New England Patriots: Thornton's status highlights major draft issue

Tyquan Thornton was a major reach in the 2022 draft
#6 Kyler Gordon of the Bears intercepts a pass from Bailey Zappe intended for #11 Tyquan Thornton
#6 Kyler Gordon of the Bears intercepts a pass from Bailey Zappe intended for #11 Tyquan Thornton / Bob Breidenbach / USA TODAY NETWORK

The New England Patriots are well into their first days of summer camp and will square off against the Houston Texans in their first pre-season game next Thursday. Positives are evident, such as the play of the defense, but the offense has been wishy-washy thus far.

Some positives include Mac Jones' performance and the play of tight end Hunter Henry. Emerging Pro-Bowler, Rhamondre Stevenson provides top upside, yet the questionable offensive line is a clear issue since that unit dictates the entire outcomes of games. It's a deficiency of enormous significance.

To date, one offensive player whose camp has drawn lots of attention and veiled criticism is 2022 second-round pick Tyquan Thornton. Bill Belichick eloquently waxes about the vaunted "second-year leap" players must make. Players who will excel usually take that year to burst onto the scene.

Big things were expected from Thornton this season, and while it's still early, the signs appear ominous. Will the player emerge this season (or next) into a second-round talent, or will he be just another of the New England Patriots draft reaches that go south? Let's take a look.

The New England Patriots often reach for players in the NFL draft

The New England Patriots are no strangers to reaching in the NFL draft for players they think are better than, oftentimes, many other NFL observers do. This is called arrogance, hubris, or any other adjectives that describe the proverbial "we know better than anyone else" syndrome that afflicts the Patriots personnel operation, a.k.a, Bill Belichick and company.

Belichick's rise to fame and fortune hinged on the very fortunate (i.e., lucky) selection of one Tom Brady with the 199th pick in the 2000 NFL draft. This was, to a large extent, due to the late, great quarterbacks' coach, Dick Rehbein. Nevertheless, Belichick drafted Brady, and the rest, as they say, is history.

Having Brady on hand covered up a plethora of player personnel gaffes by Belichick for two decades. One of them was and is his propensity to draft players far above their expected draft positions.

Here is where the situation of Tyquan Thornton enters the equation. Thornton was drafted with the 50th pick in the second round last season. Most projected him to be drafted much lower, in the third or fourth round.

Like the player the Patriots selected in the first round, Cole Strange, Thornton was considered a huge "reach," a term connoting drafting a player higher than most of the NFL draft cognoscenti feel he should be/would be drafted. That element has never seemed to bother Belichick. It's his way or the highway, so to speak.

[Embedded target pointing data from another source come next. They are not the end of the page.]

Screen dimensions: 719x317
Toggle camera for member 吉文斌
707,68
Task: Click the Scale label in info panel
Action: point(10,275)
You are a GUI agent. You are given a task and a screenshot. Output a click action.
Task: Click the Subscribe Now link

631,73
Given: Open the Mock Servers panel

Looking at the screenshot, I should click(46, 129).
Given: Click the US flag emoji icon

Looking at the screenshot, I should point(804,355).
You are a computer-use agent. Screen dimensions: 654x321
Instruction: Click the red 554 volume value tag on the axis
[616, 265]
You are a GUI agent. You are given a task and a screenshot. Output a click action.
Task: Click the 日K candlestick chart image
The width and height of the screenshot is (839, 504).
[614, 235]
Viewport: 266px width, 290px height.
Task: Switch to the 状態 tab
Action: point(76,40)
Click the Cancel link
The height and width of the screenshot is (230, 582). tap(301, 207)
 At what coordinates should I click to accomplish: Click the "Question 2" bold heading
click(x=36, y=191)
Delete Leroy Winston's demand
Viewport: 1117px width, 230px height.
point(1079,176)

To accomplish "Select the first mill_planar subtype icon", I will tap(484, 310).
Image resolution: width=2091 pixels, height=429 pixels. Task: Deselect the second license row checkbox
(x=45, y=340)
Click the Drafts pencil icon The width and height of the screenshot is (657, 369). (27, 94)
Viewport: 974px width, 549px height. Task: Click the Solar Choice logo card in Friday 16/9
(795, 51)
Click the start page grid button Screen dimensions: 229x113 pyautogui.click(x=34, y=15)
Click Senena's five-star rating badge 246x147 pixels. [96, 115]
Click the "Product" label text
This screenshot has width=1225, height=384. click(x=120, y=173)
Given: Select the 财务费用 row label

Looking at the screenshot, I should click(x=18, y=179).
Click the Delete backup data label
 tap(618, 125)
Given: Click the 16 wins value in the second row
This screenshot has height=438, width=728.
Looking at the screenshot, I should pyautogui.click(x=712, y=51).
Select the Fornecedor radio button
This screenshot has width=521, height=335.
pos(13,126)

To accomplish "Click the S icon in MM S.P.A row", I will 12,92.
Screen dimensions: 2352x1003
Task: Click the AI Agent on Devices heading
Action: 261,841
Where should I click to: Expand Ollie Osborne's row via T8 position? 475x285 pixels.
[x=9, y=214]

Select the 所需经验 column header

Belichick's way on a number of high draft picks has been a hindrance to the New England Patriots even while he had the ultimate safety valve, Tom Brady, on hand.

The Patriots should now be the holders of at least 10-12 Lombardi Trophies rather than the six currently showcased in Foxborough. The reason for the differential was/is Belichick's poor personnel decision-making, especially, but not exclusively, in the draft.

New England Patriots Tyquan Thornton could be a major draft flop

Thornton entered the scene last season as a rail-thin, tall receiver with blistering speed. Yet, as noted, he wasn't expected to be taken as high as the first round. Here's what had to say at the time about Thorton's pick,

"Did the Patriots need to trade up to take Thornton -- or could they have drafted him much later? After speaking with other NFL talent evaluators, Sports Illustrated's Albert Breer believes it's the latter.

"One area scout assigned to Baylor told me he had a fifth-round grade on Thornton," Breer wrote Monday morning. "Few had more than a fourth-round grade on him. He went in the second round."

Interestingly, the Patriots selected a projected fourth or fifth-round pick in the second round. The thought here is that the popular wisdom, or "consensus," is a much safer and well-traveled way to go in drafting. Deviate from the norm of NFL draft art, and you do so at your peril.

Belichick survived this deleterious trait while Brady was on hand. After he jettisoned, the all-time best, his track record has been less than stellar, as has his record, under .500 since TB12 left.

From a second-round pick, Thornton's status on even making the team is now being questioned. That's not a great sign. Yet, it's not unexpected. Thornton will be what he will be.

While there is the occasional shocker in later rounds, top draft picks are expected to perform. Yet, when they are drafted much higher than expected, their performance may not be. We'll see but don't expect miracles.